#### Source records ####

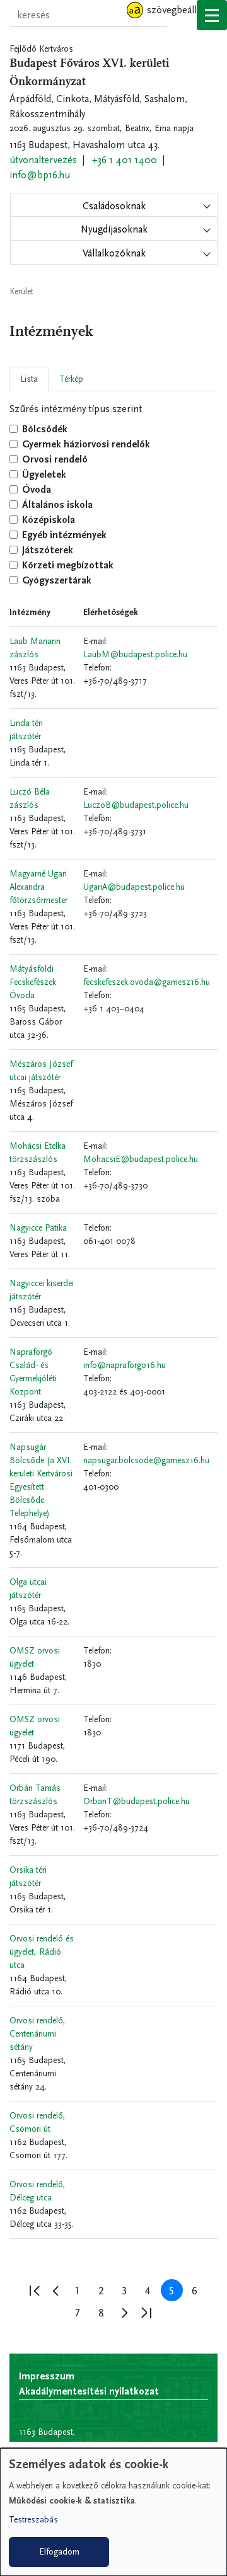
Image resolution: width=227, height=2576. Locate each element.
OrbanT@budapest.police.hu (136, 1801)
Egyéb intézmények (64, 535)
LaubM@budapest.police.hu (135, 654)
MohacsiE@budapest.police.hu (140, 1159)
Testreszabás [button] (33, 2519)
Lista (29, 379)
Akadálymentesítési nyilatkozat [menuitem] (89, 2391)
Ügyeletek (44, 474)
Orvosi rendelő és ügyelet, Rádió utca (41, 1951)
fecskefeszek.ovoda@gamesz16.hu (146, 982)
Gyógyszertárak (56, 580)
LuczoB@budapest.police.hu (136, 805)
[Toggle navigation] (212, 15)
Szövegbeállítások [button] (184, 10)
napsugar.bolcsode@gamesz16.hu (146, 1460)
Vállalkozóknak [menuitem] (114, 253)
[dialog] (113, 2512)
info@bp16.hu (39, 175)
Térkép (71, 379)
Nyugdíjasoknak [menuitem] (114, 229)
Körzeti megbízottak (68, 565)
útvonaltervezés (43, 160)
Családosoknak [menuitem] (114, 206)
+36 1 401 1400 (124, 160)
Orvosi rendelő (55, 459)
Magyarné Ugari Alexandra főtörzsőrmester (38, 887)
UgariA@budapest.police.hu (134, 887)
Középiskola (48, 520)
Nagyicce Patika (38, 1227)
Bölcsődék (44, 429)
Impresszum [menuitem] (46, 2376)
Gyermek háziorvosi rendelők (86, 444)
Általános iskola (57, 504)
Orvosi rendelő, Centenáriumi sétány (37, 2033)
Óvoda (36, 489)
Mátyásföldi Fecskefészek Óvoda (32, 982)
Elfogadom (59, 2551)
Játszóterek (47, 550)
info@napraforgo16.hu (124, 1365)
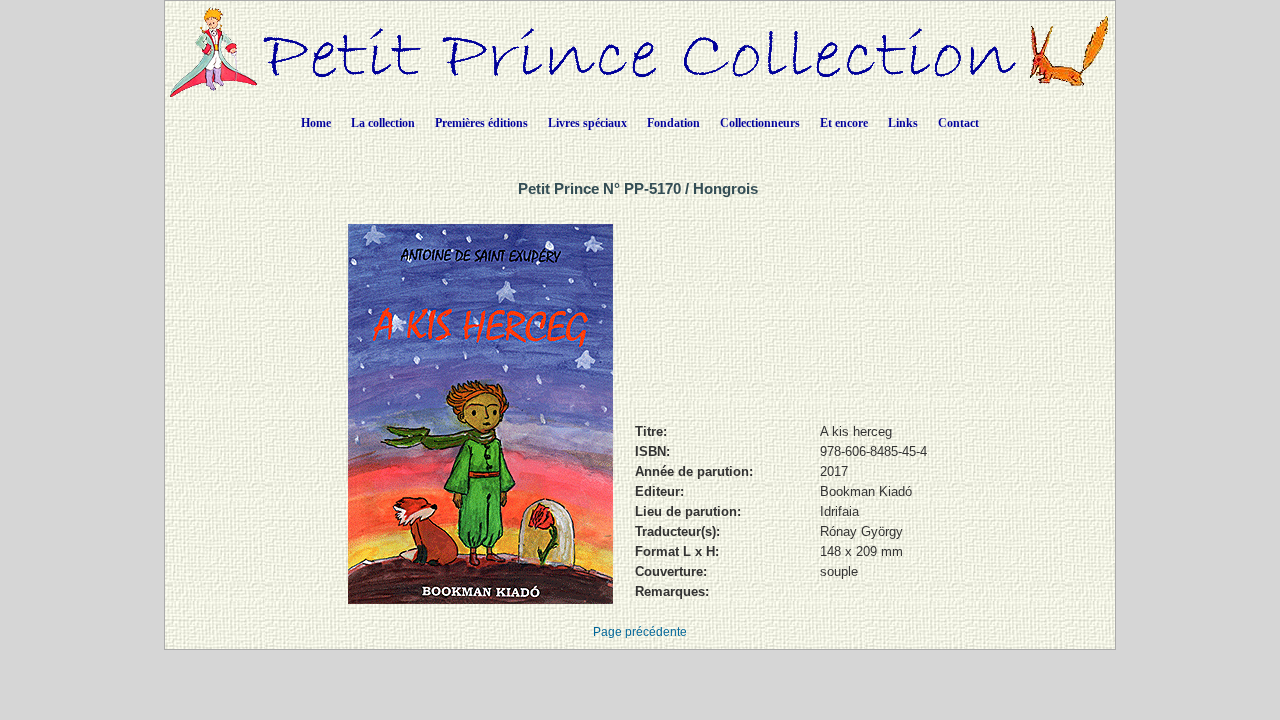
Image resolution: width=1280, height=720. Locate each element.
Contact (958, 123)
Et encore (844, 123)
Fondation (673, 123)
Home (316, 123)
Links (903, 123)
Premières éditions (481, 123)
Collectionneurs (760, 123)
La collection (383, 123)
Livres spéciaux (587, 123)
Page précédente (640, 632)
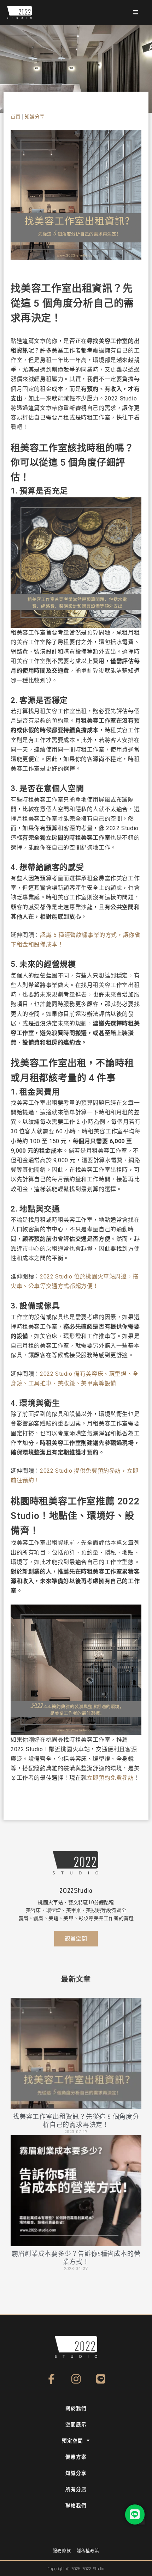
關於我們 (75, 2408)
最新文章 (75, 1979)
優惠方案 (75, 2457)
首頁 (16, 116)
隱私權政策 (88, 2550)
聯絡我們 (75, 2505)
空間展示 (75, 2424)
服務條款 (62, 2550)
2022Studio (76, 1890)
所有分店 (75, 2489)
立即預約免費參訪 (110, 1777)
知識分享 (35, 116)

####

_Your assignment_. Of the lines in the data, report each one containing the string "button".

_Answer below_.
Testreszabás [button] (33, 2519)
Szövegbeállítások [button] (184, 10)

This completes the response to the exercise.